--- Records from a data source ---

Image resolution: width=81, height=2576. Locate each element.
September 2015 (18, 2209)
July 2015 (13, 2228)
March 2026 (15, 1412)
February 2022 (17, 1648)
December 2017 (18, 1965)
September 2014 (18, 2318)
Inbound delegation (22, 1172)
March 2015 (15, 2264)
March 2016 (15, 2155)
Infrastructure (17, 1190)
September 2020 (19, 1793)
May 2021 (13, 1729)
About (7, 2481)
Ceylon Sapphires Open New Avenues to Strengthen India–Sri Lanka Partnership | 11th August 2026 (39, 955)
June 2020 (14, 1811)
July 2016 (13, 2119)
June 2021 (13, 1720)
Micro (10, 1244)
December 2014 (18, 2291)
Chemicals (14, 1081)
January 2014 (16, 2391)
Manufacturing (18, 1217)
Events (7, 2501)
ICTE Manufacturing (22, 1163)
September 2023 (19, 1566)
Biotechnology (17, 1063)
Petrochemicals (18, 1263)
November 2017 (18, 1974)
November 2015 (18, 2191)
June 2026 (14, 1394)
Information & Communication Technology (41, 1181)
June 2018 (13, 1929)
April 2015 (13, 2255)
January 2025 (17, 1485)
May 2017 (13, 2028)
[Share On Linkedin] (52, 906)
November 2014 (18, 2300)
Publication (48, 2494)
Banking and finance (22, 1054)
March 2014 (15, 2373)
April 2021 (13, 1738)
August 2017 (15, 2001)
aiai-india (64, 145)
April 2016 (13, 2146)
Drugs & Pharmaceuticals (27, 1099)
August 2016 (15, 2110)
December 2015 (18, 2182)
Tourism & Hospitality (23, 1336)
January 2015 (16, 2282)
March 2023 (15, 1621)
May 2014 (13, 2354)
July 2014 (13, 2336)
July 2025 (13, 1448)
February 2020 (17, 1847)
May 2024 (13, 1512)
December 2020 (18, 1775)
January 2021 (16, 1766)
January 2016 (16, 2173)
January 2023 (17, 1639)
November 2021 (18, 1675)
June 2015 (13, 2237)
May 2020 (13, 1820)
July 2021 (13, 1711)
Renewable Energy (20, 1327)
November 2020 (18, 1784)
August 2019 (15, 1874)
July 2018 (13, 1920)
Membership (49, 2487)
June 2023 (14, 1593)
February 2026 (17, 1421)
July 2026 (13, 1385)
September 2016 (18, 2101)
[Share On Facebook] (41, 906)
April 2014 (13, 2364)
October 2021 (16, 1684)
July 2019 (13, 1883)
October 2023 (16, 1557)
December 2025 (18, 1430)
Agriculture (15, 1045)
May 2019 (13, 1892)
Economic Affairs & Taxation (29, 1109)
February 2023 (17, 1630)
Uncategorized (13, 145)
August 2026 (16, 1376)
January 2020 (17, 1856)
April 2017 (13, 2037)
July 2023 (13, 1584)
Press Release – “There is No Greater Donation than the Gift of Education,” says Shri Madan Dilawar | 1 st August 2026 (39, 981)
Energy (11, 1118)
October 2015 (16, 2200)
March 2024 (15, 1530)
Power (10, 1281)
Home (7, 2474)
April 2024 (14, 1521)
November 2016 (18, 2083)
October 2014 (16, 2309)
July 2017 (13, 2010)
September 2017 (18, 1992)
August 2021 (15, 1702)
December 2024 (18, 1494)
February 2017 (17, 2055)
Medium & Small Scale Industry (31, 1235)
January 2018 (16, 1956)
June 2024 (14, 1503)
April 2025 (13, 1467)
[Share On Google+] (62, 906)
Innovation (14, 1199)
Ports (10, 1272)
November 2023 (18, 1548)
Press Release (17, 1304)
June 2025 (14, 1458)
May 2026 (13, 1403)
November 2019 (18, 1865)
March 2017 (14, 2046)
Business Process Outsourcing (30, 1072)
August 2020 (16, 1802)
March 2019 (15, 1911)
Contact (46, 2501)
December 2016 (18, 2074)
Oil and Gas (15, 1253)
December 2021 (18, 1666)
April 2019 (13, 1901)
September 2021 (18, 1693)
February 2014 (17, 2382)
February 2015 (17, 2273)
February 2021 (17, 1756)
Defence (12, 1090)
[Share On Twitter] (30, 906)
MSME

--- EXERCISE INSTRUCTIONS ---
Every record needs to be reproduced exactly, with none skipped.

--- TASK OUTPUT ---
Image resolution: width=81, height=2576. Locate each element.
September 2015 (18, 2209)
July 2015 (13, 2228)
March 2026 (15, 1412)
February 2022 (17, 1648)
December 2017 (18, 1965)
September 2014 (18, 2318)
Inbound delegation (22, 1172)
March 2015 (15, 2264)
March 2016 (15, 2155)
Infrastructure (17, 1190)
September 2020 (19, 1793)
May 2021 (13, 1729)
About (7, 2481)
Ceylon Sapphires Open New Avenues to Strengthen India–Sri Lanka Partnership | 11th August 2026 (39, 955)
June 2020 (14, 1811)
July 2016 (13, 2119)
June 2021 (13, 1720)
Micro (10, 1244)
December 2014 (18, 2291)
Chemicals (14, 1081)
January 2014 (16, 2391)
Manufacturing (18, 1217)
Events (7, 2501)
ICTE Manufacturing (22, 1163)
September 2023 (19, 1566)
Biotechnology (17, 1063)
Petrochemicals (18, 1263)
November 2017 (18, 1974)
November 2015 (18, 2191)
June 2026 (14, 1394)
Information & Communication Technology (41, 1181)
June 2018 (13, 1929)
April 2015 (13, 2255)
January 2025 (17, 1485)
May 2017 (13, 2028)
[Share On Linkedin] (52, 906)
November 2014 (18, 2300)
Publication (48, 2494)
Banking and finance (22, 1054)
March 2014 (15, 2373)
April 2021 (13, 1738)
August 2017 (15, 2001)
aiai-india (64, 145)
April 2016 (13, 2146)
Drugs & Pharmaceuticals (27, 1099)
August 2016 (15, 2110)
December 2015 (18, 2182)
Tourism & Hospitality (23, 1336)
January 2015 (16, 2282)
March 2023 (15, 1621)
May 2014 (13, 2354)
July 2014 (13, 2336)
July 2025 (13, 1448)
February 2020 (17, 1847)
May 2024 (13, 1512)
December 2020 (18, 1775)
January 2021 (16, 1766)
January 2016 (16, 2173)
January 2023 (17, 1639)
November 2021 (18, 1675)
June 2015 (13, 2237)
May 2020 (13, 1820)
July 2021 (13, 1711)
Renewable Energy (20, 1327)
November 2020 (18, 1784)
August 2019 (15, 1874)
July 2018 (13, 1920)
Membership (49, 2487)
June 2023 (14, 1593)
February 2026 (17, 1421)
July 2026 (13, 1385)
September 2016 (18, 2101)
[Share On Facebook] (41, 906)
April 2014 (13, 2364)
October 2021 (16, 1684)
July 2019 (13, 1883)
October 2023 (16, 1557)
December 2025 (18, 1430)
Agriculture (15, 1045)
May 2019 (13, 1892)
Economic Affairs & Taxation (29, 1109)
February 2023 (17, 1630)
Uncategorized (13, 145)
August 2026 (16, 1376)
January 2020 (17, 1856)
April 2017 (13, 2037)
July 2023 (13, 1584)
Press Release – “There is No Greater Donation than the Gift of Education,” says Shri Madan Dilawar | 1 st August 2026 (39, 981)
Energy (11, 1118)
October 2015 (16, 2200)
March 2024 (15, 1530)
Power (10, 1281)
Home (7, 2474)
April 2024 (14, 1521)
November 2016 (18, 2083)
October 2014 (16, 2309)
July 2017 (13, 2010)
September 2017 (18, 1992)
August 2021 (15, 1702)
December 2024 (18, 1494)
February 2017 (17, 2055)
Medium & Small Scale Industry (31, 1235)
January 2018 (16, 1956)
June 2024 (14, 1503)
April 2025 (13, 1467)
[Share On Google+] (62, 906)
Innovation (14, 1199)
Ports (10, 1272)
November 2023 (18, 1548)
Press Release (17, 1304)
June 2025 (14, 1458)
May 2026 (13, 1403)
November 2019 (18, 1865)
March 2017 (14, 2046)
Business Process Outsourcing (30, 1072)
August 2020 (16, 1802)
March 2019 (15, 1911)
Contact (46, 2501)
December 2016 (18, 2074)
Oil and Gas (15, 1253)
December 2021 (18, 1666)
April 2019 (13, 1901)
September 2021 (18, 1693)
February 2014 (17, 2382)
February 2015 (17, 2273)
February 2021 (17, 1756)
Defence (12, 1090)
[Share On Twitter] (30, 906)
MSME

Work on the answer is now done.